### Task brief
Whenever the word "this" appears in a line of the listing, copy that line.

### Task material
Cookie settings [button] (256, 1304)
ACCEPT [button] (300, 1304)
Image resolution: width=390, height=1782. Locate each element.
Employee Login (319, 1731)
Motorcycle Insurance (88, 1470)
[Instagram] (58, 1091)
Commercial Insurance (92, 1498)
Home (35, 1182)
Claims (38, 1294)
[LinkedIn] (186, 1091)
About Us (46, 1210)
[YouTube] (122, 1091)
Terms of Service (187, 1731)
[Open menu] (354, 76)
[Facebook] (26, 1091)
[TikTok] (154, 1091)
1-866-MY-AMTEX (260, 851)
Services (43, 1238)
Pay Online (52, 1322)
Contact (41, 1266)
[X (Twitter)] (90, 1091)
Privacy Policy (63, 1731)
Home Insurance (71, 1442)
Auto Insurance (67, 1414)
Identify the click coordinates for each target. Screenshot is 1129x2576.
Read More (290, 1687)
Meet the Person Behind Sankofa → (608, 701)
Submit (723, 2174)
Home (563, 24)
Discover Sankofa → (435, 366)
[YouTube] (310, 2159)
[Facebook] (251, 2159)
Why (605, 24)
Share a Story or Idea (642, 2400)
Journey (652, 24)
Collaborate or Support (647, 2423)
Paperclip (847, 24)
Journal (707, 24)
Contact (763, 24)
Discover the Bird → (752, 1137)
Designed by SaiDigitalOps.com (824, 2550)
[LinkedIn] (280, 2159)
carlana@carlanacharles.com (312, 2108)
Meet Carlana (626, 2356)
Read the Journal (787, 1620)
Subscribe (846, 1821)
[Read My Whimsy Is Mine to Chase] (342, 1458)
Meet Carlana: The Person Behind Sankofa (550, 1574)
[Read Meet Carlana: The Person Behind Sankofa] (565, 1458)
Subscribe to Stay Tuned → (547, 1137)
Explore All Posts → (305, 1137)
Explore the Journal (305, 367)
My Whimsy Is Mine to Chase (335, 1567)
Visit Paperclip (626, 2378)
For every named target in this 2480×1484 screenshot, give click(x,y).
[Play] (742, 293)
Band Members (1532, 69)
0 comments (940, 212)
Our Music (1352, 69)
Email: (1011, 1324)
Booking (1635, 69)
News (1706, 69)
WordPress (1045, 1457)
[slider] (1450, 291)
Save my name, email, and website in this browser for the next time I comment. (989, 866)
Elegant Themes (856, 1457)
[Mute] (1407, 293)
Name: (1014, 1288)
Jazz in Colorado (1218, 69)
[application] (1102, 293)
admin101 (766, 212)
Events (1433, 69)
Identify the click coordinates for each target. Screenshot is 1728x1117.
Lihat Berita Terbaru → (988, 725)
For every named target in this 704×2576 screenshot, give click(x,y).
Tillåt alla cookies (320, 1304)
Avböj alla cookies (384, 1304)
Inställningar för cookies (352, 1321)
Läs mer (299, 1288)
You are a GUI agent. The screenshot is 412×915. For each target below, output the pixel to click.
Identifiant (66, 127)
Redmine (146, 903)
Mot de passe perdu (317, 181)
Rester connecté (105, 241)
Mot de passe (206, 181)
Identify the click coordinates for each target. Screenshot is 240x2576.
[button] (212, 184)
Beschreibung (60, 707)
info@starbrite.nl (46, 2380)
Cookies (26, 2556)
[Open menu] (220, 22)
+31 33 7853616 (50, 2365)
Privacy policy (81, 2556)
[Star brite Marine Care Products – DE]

### Answer area
For every named target in this 2480×1484 screenshot, give click(x,y).
Save my name, email, and website in this browser for the next time I comment. (989, 866)
For every named target in this 704×2576 screenshot, give click(x,y).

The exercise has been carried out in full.